I wonder under what circumstance they’ll hear it -- if it’ll be on the school bus or at the playground. Maybe it’ll be a grown-up, too ugly and nasty and cruel to care about how the word will forever sear my children.
I go over and over again in my mind how I’ll explain the vitriol -- the contempt -- that’ll surely be heaped on them by some stranger too ignorant/angry/pathetic to see through blinding stereotypes. I see such innocence in my girls’ faces; at ages seven and 10, they don’t know much about the harsh lessons black children faced over the years right here in our country. Selma. Four Little Girls. Ruby Bridges. Back of the bus. Separate and unequal. Those babies? They wore the armor, see.
But not my babies. This much, to them, is true: The most powerful leader on the planet is a black man with two daughters who look just like them. And in their little worlds, it’s not a thing for little black girls to have white friends and Asian friends and Muslim friends, because what really matters is not so much the color of one’s skin but the content of their character, the kind of person you are. Their expectations of others are pure.
They can just…be.
Even here in Georgia, in the seat of the confederacy, where just a generation ago, children who looked like them witnessed unspeakable atrocity.

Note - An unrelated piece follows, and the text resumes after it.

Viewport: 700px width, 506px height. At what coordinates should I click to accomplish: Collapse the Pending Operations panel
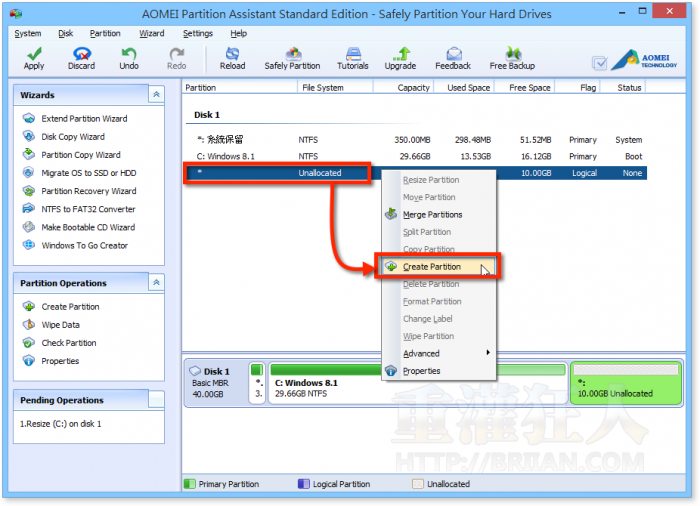coord(155,400)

Still, it’s hard for me to claim racial progress with a whole heart. My memories won’t allow it. See, I’ve had that word lobbed in my direction way too many times to forget. The first time, I was 11 years old and brand new -- the child of southerners who, in integrating a virtually all-white, working-class Long Island neighborhood, thought it more prudent to embrace racial progress than harp on painful pasts. No one had told me that the word was supposed to hurt, and so I didn’t sweat it when our neighbor, with whom I enjoyed playing, said it as simple as “pass the salt” or “may I have another slice of apple pie” -- “My mom said we can’t play with niggers, so…” he mumbled. I was more sad about the 8-ft fence my neighbor’s mother had built around their house and her orders to her children to stay away from me and my brother than some word whose meaning was still tenuous and blurry to kids like us.

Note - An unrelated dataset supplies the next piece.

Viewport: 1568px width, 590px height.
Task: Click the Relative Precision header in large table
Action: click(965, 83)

The meaning and the sentiment behind it was crystal clear, though, the next time I heard it. I was riding my bike one block over from my parents’ house when the daughter of my Girl Scout troop leader shouted out from her front lawn full of friends, “Nigger want a watermelon?” I was 12. I never went back on that block or to another Girl Scouts meeting -- not ever. That’s how I dealt with that. And years later, when a fellow student barged into my dorm room, shouting about how “the nigger down at the front desk” wouldn’t let her in without showing I.D., I was too scared to do anything other than accept her apology. I’d only been on that college campus for about 30 minutes, and the word “nigger” was already ringing in my ears.

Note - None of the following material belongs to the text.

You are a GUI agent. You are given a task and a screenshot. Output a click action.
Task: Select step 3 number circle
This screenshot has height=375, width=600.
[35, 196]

I had a few choice words and a couple middle fingers for the people who called me the “N” word once I grew up and got some mettle -- for the guy at the CVS who thought he should get to skip the line where I was waiting to buy Pampers for my baby; for the guy in the parking lot of the Best Buy, who thought I should pull out into oncoming traffic because he was in a rush; for the angry Puerto Rican who cursed me in Spanish but knew enough English to call me “nigger” after I almost accidentally rear-ended his car trying to avoid hitting a stalled one in my lane.
I remember every…last…time.
And each incident still makes my blood boil.
Still, as a mother, I’m desperate to let my black butterflies enjoy the innocence -- to avoid having to put on the armor just a little while longer. They deserve, at least, that peace.
For now, my beautiful chocolate butterflies deserve to just…be.